=== Reading text ===

╔══

Now I an ready to add a strawberry f-pac and will use 3 qts simmered to ONE qt. Why.. because strawberry is mostly water.


----------



## Old Philosopher (Jul 9, 2010)

I don't have a steam juicer, but I have an automatic rice cooker with a steaming basket. If I use that to steam the peach pieces to a pulp, and then reduce (simmer) the water to 1/3 original volume, it might work. Humm....


----------



## Tom (Jul 9, 2010)

No it will not work :-(


----------



## Old Philosopher (Jul 9, 2010)

After a little research, I may be able to make a jerry-rigged steam juicer using an angel food cake pan and a colander in a double-boiler. :< If I get it to work, I'll post a pic of the mess. I only have about 3-4 pounds of fruit to steam this time, so it's worth a try, just to see if I can pull it off.


----------



## UglyBhamGuy (Jul 9, 2010)

Even if you don't get it to work, post the pic and maybe tell what happened that you think caused it to not work. Someone else may be able to build on your design and get something usable.


----------



## Old Philosopher (Jul 9, 2010)

UglyBhamGuy said:


> Even if you don't get it to work, post the pic and maybe tell what happened that you think caused it to not work. Someone else may be able to build on your design and get something usable.


Well, the first stumbling block was that a cake pan is not sealed at the bottom. Nest candidate: a bunt (cake) pan. The next problem is finding a colander that will fit inside my 20 qt stock pot. Ironing out the bugs as I go along. Hahaha! If it works, I won't have to spend $150 on a juice steamer that I might use twice a year.


----------



## ffemt128 (Jul 9, 2010)

Old Philosopher said:


> Well, the first stumbling block was that a cake pan is not sealed at the bottom. Nest candidate: a bunt (cake) pan. The next problem is finding a colander that will fit inside my 20 qt stock pot. Ironing out the bugs as I go along. Hahaha! If it works, I won't have to spend $150 on a juice steamer that I might use twice a year.



I picked up my steamer for $79 on Amazon. Havent used it yet but Its ready to go.


----------



## Old Philosopher (Jul 10, 2010)

*Solution*

Well, SWMBO came up with the solution, even though it does take a little specialized equipment.

╚══

=== Data listing ===

╔══

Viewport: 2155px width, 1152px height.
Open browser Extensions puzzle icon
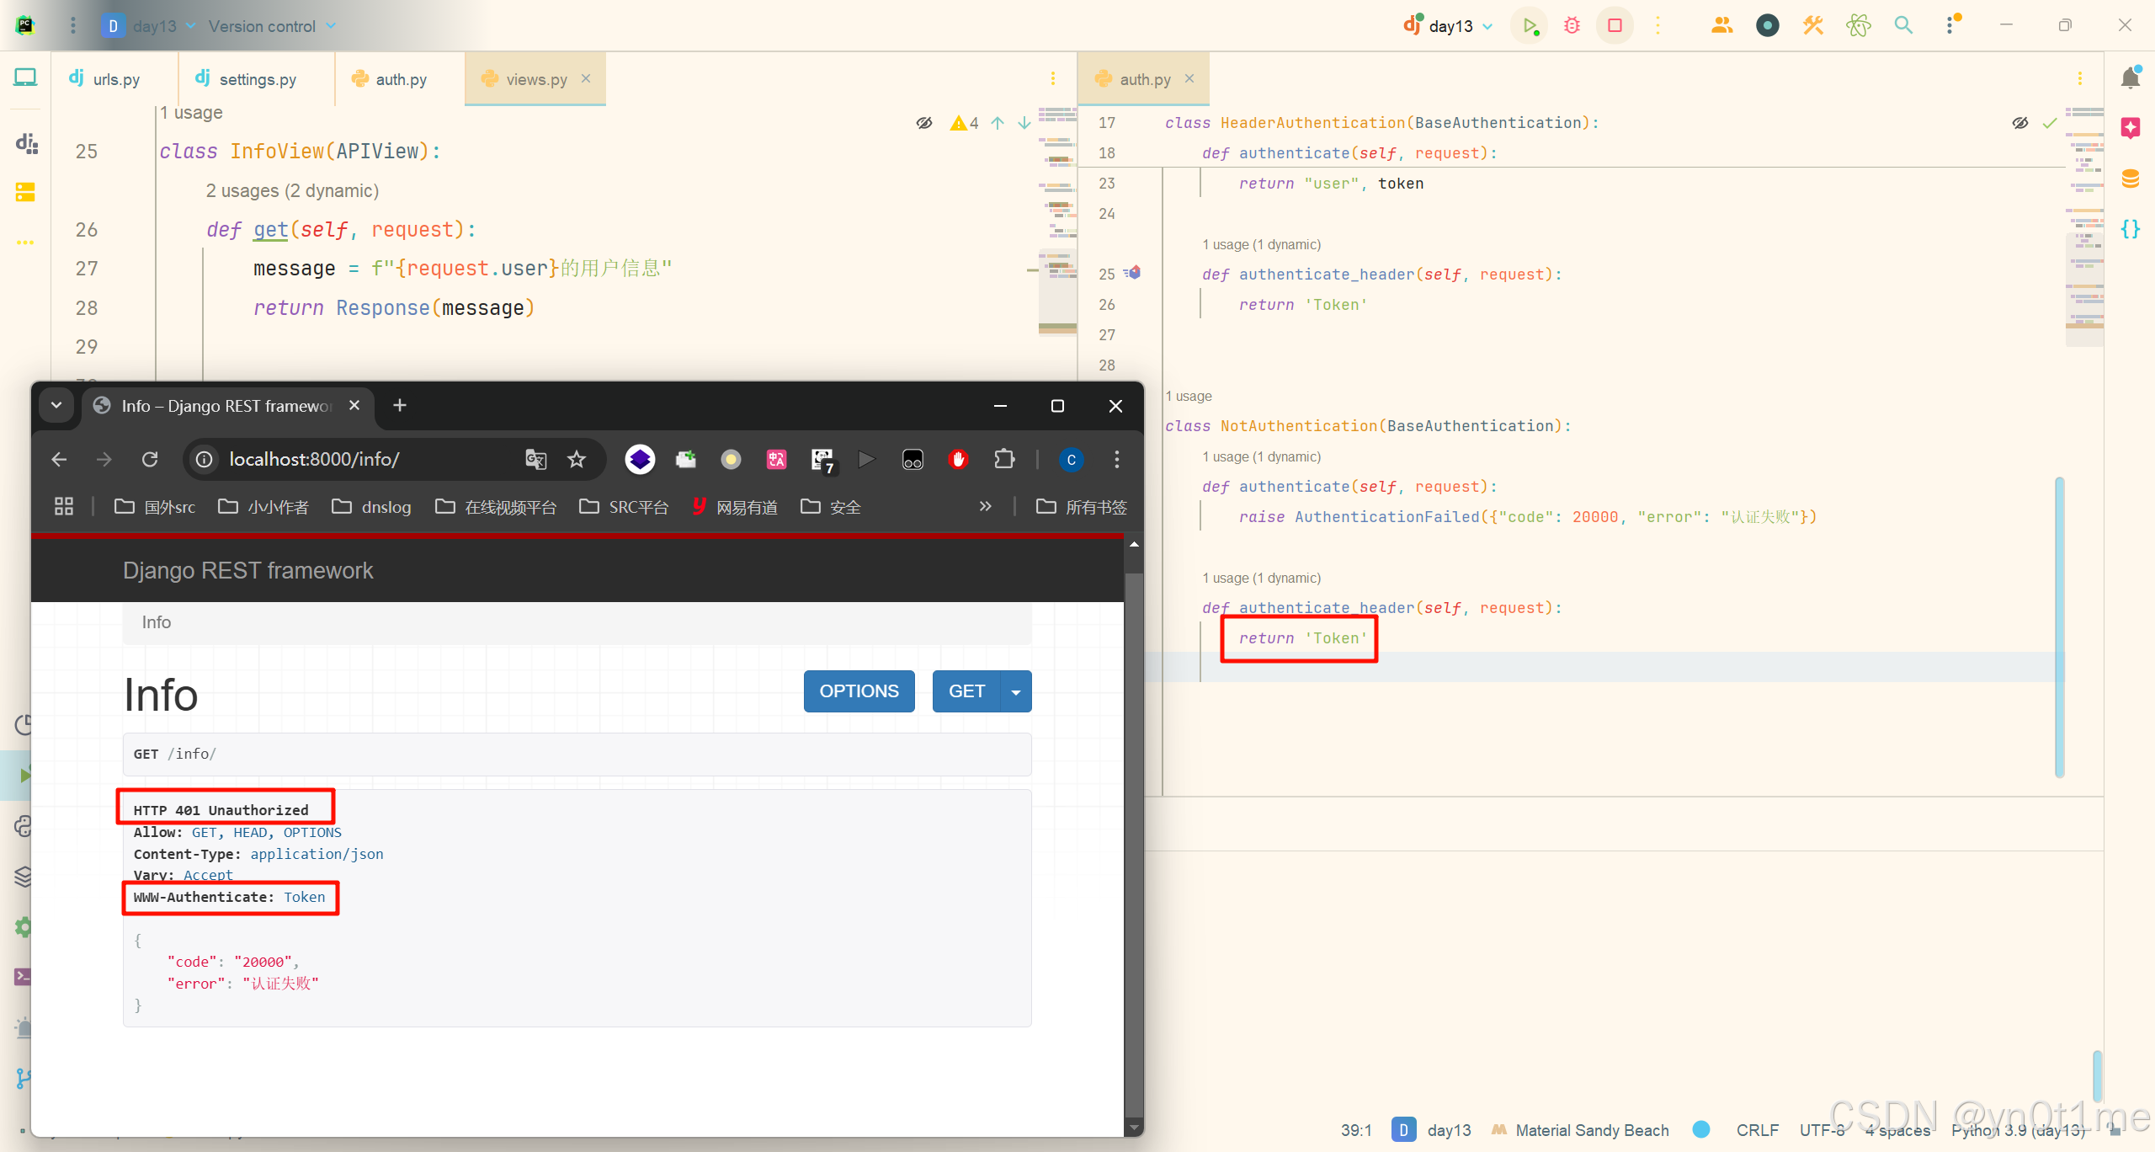click(1003, 459)
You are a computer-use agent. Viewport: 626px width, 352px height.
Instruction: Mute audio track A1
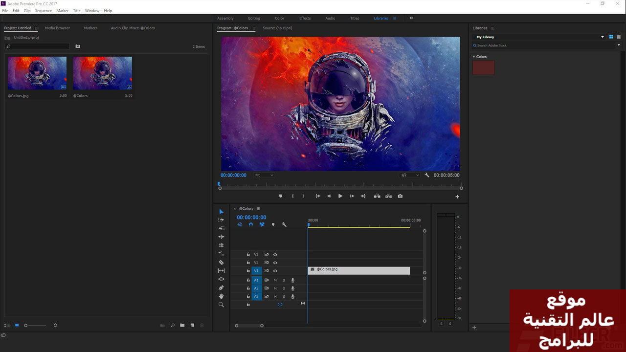click(x=275, y=280)
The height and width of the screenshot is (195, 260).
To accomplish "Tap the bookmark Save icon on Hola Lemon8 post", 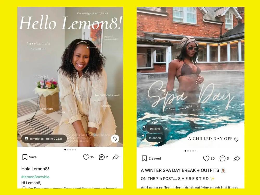I will (25, 157).
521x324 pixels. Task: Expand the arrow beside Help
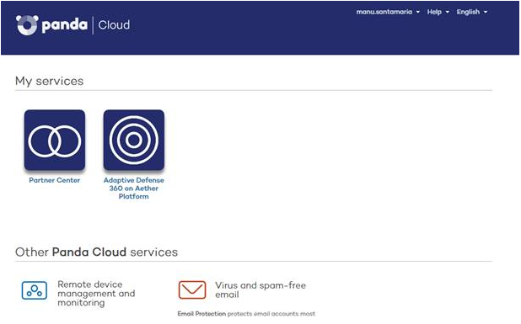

╚══

=== Tasks and exercises ===
(1) In the steam juicer thread, how much did ffemt128 pay for a steamer, and where?
(2) Please continue the steam juicer thread from the point where it stops.

=== The responses ===
(1) $79 on Amazon.

(2)
Her new cookware set has a nice double boiler steamer. She came up with a catch bowl that just fit in the lower pan. Here's the set up:











Here's the juice, ready to be reduced, that I got out of about 3 pounds of peaches:


----------



## Old Philosopher (Jul 11, 2010)

Tom said:


> ...
> Remember you will need to add clearing agents and rack a few times



Any suggestions on clearing "agents", other than a commercial product? I don't have access to specialty stores. I've heard a lot of different things, but not sure what to believe. Don't want to screw up this batch.


----------



## Tom (Jul 11, 2010)

If you cant get anything over the net try egg WHITES. One egg white for 6 gallons. OR try some unflavored gelatin (knox). I'm sure you can almost anything wher you live over the net.


----------



## Old Philosopher (Jul 11, 2010)

Tom said:


> If you cant get anything over the net try egg WHITES. One egg white for 6 gallons. OR try some unflavored gelatin (knox). I'm sure you can almost anything wher you live over the net.


If the Knox will work, I'd rather do that. I try to avoid the cc over the net stuff. 
Thanks!


----------



## Old Philosopher (Aug 6, 2010)

Old Philosopher said:


> Trust me.... This stuff will never see a bottle!


Quoting myself...how pathetic is that?
Well, I bottled the peach wine after 45 days. Then I shared a bottle with my wife. 3 bottles later in one evening...she dragged me to the store to get more peaches the very next day. 
So there's another 3 gallons in primary right now.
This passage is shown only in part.